Huggins and a codefendant were originally charged with sexual battery, strong armed robbery, and aggravated battery. The state offered both of them an opportunity to plead to reduced charges. The co-defendant accepted the state’s offer and after pleading to reduced charges was sentenced to serve four and one-half years in prison. Huggins refused the offer, proceeded to trial, and was found guilty of sexual battery with great force, strong armed robbery, and battery. The guidelines scoresheet prepared prior to sentencing indicated a presumptive sentence of between seven and nine years imprisonment. The court departed downward from the presumptive sentence and sentenced Huggins to serve four years imprisonment on the sexual battery charge, four years imprisonment on the strong armed robbery charge, and one year on the battery charge. All of the sentences were to be served concurrently. The court in setting forth its written reasons for departure stated that the codefendant was as involved in the crimes as Huggins, and the codefend-ant received a four and one-half year sentence because the state had allowed him to plead to lesser charges. The court, accordingly, felt that the disparity between Huggins’ presumptive sentence and codefend-ant’s sentence was not justified.

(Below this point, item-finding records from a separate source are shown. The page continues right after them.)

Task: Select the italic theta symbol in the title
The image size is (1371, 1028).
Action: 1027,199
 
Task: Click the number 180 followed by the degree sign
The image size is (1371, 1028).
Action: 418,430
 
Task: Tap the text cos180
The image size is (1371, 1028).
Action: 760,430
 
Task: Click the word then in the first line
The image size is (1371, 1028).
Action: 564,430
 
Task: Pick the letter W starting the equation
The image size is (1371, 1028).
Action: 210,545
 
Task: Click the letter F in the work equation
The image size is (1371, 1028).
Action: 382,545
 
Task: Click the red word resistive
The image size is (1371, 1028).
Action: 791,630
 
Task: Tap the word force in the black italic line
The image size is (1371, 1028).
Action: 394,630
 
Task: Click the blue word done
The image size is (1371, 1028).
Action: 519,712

This appeal timely followed.
Although a trial judge may mitigate or depart downward from a presumptive sentence, he may only do so for clear and convincing reasons. Tanner v. State, 468 So.2d 505 (Fla. 2d DCA 1985). We do not find clear and convincing reasons in this case.
We have held that a court cannot depart upward because a codefendant’s involvement in the crime was equal and there is no other valid reason for differentiating between the two defendants. Allen v. State, 476 So.2d 309 (Fla. 2d DCA 1985); see also, Von Carter v. State, 468 So.2d 276 (Fla. 1st DCA 1985). Just as disparity in the sentencing of a codefendant is not a clear and convincing reason to depart upward, it *484is not a clear and convincing reason to depart downward.
Huggins asserts that the imposition of the presumptive sentence in this case would amount to punishing him for exercising his constitutional right to receive a jury-trial. In United States v. Resnick, 483 F.2d 354 (5th Cir.), cert. denied, 414 U.S. 1008, 94 S.Ct. 370, 38 L.Ed.2d 246 (1973), the court said it stretched their credulity to think that one who declines to plead guilty with a recommended sentence acceptable to the court should nevertheless be given the benefits of a bargain available to, but rejected by him. We agree.
We, accordingly, reverse and remand for resentencing within the guidelines presumptive sentence.
SCHEB, A.C.J., and HALL, J., concur.